I assume there's a way to connect to the public server "emulating" an HTTPS connection. That way I can do port forwarding and be able to reach a server within the machine's internal network.
However, most tutorials I find online are about having others connect to the machine (like, to publish a website or connect to it using VNC). What I want to archieve is the other way around: Connect to the public server so I can enable port forward, and then on the other side with my home computer, I'd connect to the public server and make a tunnel too.
I.e.: My Home
connections to the SSH server VPS:22
at the internal port VPS:5000
would go through the HTTPS connection that Firewalled
initialized at VPS:443
, listening at VPS:5000
, creating a local tunnel at Firewalled:4200
that would go to 10.0.0.1:80
- where this is a machine inside Firewalled
's network.
Since I can't connect directly to Firewalled
, I need it to initiate the connection instead, create a reverse tunnel, and then be able to use it.

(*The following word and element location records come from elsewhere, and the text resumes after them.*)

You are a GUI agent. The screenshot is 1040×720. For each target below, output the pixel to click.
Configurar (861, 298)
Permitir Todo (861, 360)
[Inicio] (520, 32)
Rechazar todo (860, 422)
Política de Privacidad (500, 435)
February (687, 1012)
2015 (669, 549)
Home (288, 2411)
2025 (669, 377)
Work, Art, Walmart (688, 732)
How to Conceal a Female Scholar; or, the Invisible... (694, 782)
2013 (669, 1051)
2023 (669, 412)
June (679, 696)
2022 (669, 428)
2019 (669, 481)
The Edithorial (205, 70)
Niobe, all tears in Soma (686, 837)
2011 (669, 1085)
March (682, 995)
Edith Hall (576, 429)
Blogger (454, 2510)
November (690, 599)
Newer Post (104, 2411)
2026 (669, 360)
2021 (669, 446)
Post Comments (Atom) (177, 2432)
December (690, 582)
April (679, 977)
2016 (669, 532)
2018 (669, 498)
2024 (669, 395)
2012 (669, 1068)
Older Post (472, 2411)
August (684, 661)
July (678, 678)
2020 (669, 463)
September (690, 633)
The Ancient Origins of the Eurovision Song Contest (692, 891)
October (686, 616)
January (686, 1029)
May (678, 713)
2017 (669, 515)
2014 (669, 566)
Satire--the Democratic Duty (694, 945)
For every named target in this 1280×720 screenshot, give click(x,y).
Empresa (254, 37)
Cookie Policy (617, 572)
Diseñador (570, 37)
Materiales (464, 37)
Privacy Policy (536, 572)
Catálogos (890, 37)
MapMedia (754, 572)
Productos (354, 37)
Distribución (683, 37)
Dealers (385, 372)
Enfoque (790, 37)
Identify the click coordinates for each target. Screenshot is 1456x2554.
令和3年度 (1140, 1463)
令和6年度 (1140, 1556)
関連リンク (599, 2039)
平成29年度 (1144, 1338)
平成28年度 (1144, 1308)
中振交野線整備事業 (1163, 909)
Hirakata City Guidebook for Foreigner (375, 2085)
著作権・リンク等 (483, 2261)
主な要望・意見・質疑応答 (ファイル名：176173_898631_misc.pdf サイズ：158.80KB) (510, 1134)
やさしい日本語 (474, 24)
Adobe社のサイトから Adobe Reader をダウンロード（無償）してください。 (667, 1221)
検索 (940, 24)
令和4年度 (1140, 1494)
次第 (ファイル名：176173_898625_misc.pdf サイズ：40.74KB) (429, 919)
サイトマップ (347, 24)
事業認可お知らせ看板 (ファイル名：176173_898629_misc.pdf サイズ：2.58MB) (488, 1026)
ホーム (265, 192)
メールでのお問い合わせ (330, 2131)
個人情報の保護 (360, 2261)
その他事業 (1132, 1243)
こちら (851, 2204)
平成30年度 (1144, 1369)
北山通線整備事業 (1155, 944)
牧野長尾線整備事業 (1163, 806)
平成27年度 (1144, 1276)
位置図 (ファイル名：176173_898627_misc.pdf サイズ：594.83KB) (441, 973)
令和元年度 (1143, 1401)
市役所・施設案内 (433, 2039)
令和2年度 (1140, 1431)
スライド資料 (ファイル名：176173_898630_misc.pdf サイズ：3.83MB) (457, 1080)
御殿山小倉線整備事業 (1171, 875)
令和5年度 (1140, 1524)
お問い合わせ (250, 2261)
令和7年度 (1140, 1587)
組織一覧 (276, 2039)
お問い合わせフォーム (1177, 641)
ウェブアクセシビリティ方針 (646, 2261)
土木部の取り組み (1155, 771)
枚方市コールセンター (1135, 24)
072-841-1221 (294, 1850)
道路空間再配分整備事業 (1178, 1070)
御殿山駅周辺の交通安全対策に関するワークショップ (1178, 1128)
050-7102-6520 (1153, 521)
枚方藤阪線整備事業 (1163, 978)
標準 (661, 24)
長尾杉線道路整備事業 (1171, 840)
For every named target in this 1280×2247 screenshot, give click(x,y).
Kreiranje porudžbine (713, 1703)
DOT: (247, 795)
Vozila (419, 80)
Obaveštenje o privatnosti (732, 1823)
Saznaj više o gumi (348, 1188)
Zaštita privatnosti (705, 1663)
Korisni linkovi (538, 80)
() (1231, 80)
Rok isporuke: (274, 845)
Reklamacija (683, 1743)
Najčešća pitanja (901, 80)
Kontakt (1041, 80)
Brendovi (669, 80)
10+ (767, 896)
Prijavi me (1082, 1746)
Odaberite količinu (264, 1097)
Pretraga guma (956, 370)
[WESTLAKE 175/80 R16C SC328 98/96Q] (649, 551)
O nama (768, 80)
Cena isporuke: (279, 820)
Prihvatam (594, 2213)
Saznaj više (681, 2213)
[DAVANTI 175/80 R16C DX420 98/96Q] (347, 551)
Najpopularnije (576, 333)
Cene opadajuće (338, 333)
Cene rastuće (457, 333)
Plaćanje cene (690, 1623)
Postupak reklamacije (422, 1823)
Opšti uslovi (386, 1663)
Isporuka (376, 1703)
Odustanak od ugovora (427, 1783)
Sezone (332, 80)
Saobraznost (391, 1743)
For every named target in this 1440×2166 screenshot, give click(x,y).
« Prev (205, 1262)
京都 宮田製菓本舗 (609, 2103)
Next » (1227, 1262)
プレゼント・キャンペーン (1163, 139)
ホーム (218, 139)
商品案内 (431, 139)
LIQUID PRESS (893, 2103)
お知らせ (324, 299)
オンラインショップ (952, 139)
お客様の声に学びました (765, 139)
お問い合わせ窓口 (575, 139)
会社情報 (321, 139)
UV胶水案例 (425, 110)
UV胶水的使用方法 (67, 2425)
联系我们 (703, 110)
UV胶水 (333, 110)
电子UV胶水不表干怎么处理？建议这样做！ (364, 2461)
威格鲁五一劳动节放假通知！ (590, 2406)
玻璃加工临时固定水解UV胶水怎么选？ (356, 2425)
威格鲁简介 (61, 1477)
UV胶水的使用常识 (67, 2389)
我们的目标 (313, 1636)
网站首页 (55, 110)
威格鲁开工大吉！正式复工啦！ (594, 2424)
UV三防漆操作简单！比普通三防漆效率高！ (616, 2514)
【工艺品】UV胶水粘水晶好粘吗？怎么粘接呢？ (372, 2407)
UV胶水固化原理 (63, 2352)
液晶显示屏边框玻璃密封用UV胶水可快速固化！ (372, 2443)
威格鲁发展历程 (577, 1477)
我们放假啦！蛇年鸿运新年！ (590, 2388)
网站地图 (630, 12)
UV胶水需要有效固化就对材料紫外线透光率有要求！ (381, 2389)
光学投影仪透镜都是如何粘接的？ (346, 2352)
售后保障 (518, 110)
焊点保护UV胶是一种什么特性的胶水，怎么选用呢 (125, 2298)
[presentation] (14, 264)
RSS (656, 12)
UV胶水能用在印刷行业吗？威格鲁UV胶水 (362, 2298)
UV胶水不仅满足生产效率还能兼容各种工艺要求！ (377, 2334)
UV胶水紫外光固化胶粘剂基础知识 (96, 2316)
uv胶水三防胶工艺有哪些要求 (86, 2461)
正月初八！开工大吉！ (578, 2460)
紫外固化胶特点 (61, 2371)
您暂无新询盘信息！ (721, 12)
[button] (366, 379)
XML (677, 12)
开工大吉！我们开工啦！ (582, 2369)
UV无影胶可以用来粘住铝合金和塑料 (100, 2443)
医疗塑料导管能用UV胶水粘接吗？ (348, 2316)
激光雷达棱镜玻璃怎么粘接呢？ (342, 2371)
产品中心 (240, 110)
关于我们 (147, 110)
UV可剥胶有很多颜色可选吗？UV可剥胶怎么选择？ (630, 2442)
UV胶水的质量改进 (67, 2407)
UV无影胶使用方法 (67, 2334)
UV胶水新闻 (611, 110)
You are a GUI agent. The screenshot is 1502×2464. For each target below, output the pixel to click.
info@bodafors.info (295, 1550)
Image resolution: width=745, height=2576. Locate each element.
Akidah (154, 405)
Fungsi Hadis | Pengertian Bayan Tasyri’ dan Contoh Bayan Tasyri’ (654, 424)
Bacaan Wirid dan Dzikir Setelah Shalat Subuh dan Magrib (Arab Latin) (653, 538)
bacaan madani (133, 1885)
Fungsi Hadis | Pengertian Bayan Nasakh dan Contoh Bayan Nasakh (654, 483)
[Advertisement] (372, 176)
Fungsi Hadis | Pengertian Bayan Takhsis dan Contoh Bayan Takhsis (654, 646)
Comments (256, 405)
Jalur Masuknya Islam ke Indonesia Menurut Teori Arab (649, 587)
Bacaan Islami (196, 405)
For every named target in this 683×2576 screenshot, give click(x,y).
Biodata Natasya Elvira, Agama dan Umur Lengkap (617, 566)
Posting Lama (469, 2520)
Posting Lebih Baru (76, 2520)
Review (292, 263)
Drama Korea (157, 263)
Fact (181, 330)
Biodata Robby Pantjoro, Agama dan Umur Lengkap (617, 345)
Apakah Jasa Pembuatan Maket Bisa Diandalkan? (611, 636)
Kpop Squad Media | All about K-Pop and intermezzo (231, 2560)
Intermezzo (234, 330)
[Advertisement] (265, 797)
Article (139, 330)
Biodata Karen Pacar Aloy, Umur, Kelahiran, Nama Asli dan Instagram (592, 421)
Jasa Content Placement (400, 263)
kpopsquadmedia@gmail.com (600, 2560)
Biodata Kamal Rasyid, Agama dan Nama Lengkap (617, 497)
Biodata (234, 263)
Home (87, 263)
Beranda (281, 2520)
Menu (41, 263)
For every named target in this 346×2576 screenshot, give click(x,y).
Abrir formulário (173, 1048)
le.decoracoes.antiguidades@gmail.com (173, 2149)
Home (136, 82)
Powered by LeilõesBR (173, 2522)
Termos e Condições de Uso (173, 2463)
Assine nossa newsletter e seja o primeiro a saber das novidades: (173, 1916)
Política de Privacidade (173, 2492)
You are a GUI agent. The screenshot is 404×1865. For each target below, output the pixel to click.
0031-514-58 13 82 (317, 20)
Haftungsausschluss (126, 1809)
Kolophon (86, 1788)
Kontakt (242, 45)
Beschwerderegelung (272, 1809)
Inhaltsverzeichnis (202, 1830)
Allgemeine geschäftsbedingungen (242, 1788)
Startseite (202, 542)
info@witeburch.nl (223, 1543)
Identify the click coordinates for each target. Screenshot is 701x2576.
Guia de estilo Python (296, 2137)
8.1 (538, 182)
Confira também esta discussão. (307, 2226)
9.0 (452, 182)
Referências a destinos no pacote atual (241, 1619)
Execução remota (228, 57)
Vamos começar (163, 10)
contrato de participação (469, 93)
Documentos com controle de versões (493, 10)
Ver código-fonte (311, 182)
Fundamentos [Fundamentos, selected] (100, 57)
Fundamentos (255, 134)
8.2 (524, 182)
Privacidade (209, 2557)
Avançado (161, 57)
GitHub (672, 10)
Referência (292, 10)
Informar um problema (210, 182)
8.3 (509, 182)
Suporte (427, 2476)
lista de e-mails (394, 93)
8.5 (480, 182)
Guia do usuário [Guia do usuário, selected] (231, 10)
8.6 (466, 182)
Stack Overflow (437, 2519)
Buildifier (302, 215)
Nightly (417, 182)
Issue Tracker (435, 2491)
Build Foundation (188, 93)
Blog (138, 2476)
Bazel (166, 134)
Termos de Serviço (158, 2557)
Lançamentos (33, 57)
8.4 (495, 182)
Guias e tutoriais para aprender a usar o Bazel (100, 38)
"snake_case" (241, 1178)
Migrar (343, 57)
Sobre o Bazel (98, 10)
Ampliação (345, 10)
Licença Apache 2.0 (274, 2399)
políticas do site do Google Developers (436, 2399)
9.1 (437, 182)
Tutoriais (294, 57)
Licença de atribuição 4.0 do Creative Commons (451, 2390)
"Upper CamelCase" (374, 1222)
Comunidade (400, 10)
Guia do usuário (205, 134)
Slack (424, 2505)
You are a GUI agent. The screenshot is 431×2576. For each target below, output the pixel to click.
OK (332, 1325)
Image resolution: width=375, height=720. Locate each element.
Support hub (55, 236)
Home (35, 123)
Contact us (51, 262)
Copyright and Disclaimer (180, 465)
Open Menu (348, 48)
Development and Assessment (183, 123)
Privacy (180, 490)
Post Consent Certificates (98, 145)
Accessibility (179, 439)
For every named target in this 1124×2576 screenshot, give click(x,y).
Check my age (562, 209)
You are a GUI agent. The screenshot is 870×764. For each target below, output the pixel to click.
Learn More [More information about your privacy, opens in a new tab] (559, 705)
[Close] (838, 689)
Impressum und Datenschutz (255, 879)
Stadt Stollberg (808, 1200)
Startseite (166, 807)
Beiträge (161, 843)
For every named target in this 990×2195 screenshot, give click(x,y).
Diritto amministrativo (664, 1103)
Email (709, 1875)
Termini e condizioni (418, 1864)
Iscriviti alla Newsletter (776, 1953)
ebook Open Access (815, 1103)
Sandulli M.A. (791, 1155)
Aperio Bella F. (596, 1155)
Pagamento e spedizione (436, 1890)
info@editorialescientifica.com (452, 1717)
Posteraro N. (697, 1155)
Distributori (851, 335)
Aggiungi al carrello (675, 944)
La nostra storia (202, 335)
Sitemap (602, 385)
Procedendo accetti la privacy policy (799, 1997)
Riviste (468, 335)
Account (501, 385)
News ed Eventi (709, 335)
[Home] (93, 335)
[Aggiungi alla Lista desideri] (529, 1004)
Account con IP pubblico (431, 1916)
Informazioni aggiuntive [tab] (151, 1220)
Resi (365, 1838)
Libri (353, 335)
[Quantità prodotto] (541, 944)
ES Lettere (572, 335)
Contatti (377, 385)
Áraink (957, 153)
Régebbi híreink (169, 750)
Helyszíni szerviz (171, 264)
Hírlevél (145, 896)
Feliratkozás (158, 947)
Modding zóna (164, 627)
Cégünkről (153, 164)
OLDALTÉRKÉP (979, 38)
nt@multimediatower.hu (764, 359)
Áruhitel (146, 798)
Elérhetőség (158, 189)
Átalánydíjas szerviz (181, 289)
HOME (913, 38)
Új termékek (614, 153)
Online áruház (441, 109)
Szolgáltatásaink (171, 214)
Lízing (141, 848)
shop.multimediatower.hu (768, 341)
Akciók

I used to do this some years ago, but this firewall seems to crash SSH connections at any port (unless maybe I try to masquerade them or something inside an HTTPS packet).
Basically I want to do this:
Explained here: https://toic.org/blog/2009/reverse-ssh-port-forwarding/
Except that in my case, Office PC
can't initiate any connection to bserver.outside.com
because plain SSH packets don't seem to be able to go through the firewall in raw format.
Any pointers are greatly appreciated!